START Listed records
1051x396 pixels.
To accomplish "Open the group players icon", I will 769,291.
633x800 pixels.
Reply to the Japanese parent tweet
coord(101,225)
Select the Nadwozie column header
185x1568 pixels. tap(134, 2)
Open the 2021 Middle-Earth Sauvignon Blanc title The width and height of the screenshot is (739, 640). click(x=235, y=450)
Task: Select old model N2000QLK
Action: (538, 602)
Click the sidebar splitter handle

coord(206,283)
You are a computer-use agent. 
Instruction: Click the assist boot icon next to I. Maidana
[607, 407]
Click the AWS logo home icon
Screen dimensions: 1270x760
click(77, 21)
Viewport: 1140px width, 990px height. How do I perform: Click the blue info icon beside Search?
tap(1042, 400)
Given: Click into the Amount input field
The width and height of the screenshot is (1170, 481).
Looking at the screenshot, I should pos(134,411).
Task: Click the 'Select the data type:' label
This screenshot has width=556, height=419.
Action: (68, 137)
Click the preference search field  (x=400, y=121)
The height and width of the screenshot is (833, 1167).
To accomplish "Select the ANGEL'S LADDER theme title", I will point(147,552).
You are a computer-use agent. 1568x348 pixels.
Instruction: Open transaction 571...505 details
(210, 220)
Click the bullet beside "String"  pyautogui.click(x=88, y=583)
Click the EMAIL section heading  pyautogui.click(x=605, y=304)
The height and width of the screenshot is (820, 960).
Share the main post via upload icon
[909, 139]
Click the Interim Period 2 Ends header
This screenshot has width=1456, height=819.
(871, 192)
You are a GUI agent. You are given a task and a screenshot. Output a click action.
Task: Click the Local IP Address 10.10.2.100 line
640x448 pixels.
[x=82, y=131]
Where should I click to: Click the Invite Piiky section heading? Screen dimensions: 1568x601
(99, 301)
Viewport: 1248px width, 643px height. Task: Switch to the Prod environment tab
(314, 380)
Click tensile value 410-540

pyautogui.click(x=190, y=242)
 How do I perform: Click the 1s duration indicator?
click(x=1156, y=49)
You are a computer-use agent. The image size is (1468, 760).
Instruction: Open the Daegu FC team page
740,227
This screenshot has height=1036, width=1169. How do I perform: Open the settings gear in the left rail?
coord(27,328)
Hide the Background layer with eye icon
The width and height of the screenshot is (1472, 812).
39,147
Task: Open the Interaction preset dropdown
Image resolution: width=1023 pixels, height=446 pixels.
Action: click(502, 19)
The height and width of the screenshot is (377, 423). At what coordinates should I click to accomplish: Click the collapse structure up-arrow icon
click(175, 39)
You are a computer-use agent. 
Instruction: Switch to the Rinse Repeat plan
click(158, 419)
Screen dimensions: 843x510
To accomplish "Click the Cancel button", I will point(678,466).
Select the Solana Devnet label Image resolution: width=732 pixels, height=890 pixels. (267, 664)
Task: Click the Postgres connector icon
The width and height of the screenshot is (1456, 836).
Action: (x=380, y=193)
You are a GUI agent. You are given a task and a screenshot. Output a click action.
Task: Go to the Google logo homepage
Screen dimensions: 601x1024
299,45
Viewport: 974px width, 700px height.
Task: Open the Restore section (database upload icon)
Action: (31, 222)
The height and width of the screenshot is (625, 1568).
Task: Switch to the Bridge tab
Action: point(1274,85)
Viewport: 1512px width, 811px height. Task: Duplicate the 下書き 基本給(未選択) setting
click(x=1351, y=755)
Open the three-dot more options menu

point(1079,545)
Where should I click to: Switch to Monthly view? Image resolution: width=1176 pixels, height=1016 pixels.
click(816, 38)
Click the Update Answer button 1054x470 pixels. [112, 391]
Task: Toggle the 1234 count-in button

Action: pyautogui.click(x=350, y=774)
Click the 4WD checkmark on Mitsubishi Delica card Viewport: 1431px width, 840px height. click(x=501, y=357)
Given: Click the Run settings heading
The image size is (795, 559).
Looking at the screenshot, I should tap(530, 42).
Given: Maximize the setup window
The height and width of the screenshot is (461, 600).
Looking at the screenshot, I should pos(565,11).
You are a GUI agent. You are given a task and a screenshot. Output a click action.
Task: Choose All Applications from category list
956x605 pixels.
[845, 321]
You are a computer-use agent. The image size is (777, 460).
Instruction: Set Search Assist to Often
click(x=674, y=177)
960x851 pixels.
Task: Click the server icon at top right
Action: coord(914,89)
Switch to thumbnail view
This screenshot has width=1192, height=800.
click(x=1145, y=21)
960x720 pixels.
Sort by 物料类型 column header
END Listed records
Your assignment: Set down all the entries again, word for word.

Response to the task:
1051x396 pixels.
To accomplish "Open the group players icon", I will 769,291.
633x800 pixels.
Reply to the Japanese parent tweet
coord(101,225)
Select the Nadwozie column header
185x1568 pixels. tap(134, 2)
Open the 2021 Middle-Earth Sauvignon Blanc title The width and height of the screenshot is (739, 640). click(x=235, y=450)
Task: Select old model N2000QLK
Action: (538, 602)
Click the sidebar splitter handle

coord(206,283)
You are a computer-use agent. 
Instruction: Click the assist boot icon next to I. Maidana
[607, 407]
Click the AWS logo home icon
Screen dimensions: 1270x760
click(77, 21)
Viewport: 1140px width, 990px height. How do I perform: Click the blue info icon beside Search?
tap(1042, 400)
Given: Click into the Amount input field
The width and height of the screenshot is (1170, 481).
Looking at the screenshot, I should pos(134,411).
Task: Click the 'Select the data type:' label
This screenshot has width=556, height=419.
Action: (68, 137)
Click the preference search field  (x=400, y=121)
The height and width of the screenshot is (833, 1167).
To accomplish "Select the ANGEL'S LADDER theme title", I will point(147,552).
You are a computer-use agent. 1568x348 pixels.
Instruction: Open transaction 571...505 details
(210, 220)
Click the bullet beside "String"  pyautogui.click(x=88, y=583)
Click the EMAIL section heading  pyautogui.click(x=605, y=304)
The height and width of the screenshot is (820, 960).
Share the main post via upload icon
[909, 139]
Click the Interim Period 2 Ends header
This screenshot has width=1456, height=819.
(871, 192)
You are a GUI agent. You are given a task and a screenshot. Output a click action.
Task: Click the Local IP Address 10.10.2.100 line
640x448 pixels.
[x=82, y=131]
Where should I click to: Click the Invite Piiky section heading? Screen dimensions: 1568x601
(99, 301)
Viewport: 1248px width, 643px height. Task: Switch to the Prod environment tab
(314, 380)
Click tensile value 410-540

pyautogui.click(x=190, y=242)
 How do I perform: Click the 1s duration indicator?
click(x=1156, y=49)
You are a computer-use agent. The image size is (1468, 760).
Instruction: Open the Daegu FC team page
740,227
This screenshot has height=1036, width=1169. How do I perform: Open the settings gear in the left rail?
coord(27,328)
Hide the Background layer with eye icon
The width and height of the screenshot is (1472, 812).
39,147
Task: Open the Interaction preset dropdown
Image resolution: width=1023 pixels, height=446 pixels.
Action: click(502, 19)
The height and width of the screenshot is (377, 423). At what coordinates should I click to accomplish: Click the collapse structure up-arrow icon
click(175, 39)
You are a computer-use agent. 
Instruction: Switch to the Rinse Repeat plan
click(158, 419)
Screen dimensions: 843x510
To accomplish "Click the Cancel button", I will point(678,466).
Select the Solana Devnet label Image resolution: width=732 pixels, height=890 pixels. (267, 664)
Task: Click the Postgres connector icon
The width and height of the screenshot is (1456, 836).
Action: (x=380, y=193)
You are a GUI agent. You are given a task and a screenshot. Output a click action.
Task: Go to the Google logo homepage
Screen dimensions: 601x1024
299,45
Viewport: 974px width, 700px height.
Task: Open the Restore section (database upload icon)
Action: (31, 222)
The height and width of the screenshot is (625, 1568).
Task: Switch to the Bridge tab
Action: point(1274,85)
Viewport: 1512px width, 811px height. Task: Duplicate the 下書き 基本給(未選択) setting
click(x=1351, y=755)
Open the three-dot more options menu

point(1079,545)
Where should I click to: Switch to Monthly view? Image resolution: width=1176 pixels, height=1016 pixels.
click(816, 38)
Click the Update Answer button 1054x470 pixels. [112, 391]
Task: Toggle the 1234 count-in button

Action: pyautogui.click(x=350, y=774)
Click the 4WD checkmark on Mitsubishi Delica card Viewport: 1431px width, 840px height. click(x=501, y=357)
Given: Click the Run settings heading
The image size is (795, 559).
Looking at the screenshot, I should tap(530, 42).
Given: Maximize the setup window
The height and width of the screenshot is (461, 600).
Looking at the screenshot, I should pos(565,11).
You are a GUI agent. You are given a task and a screenshot. Output a click action.
Task: Choose All Applications from category list
956x605 pixels.
[845, 321]
You are a computer-use agent. The image size is (777, 460).
Instruction: Set Search Assist to Often
click(x=674, y=177)
960x851 pixels.
Task: Click the server icon at top right
Action: coord(914,89)
Switch to thumbnail view
This screenshot has width=1192, height=800.
click(x=1145, y=21)
960x720 pixels.
Sort by 物料类型 column header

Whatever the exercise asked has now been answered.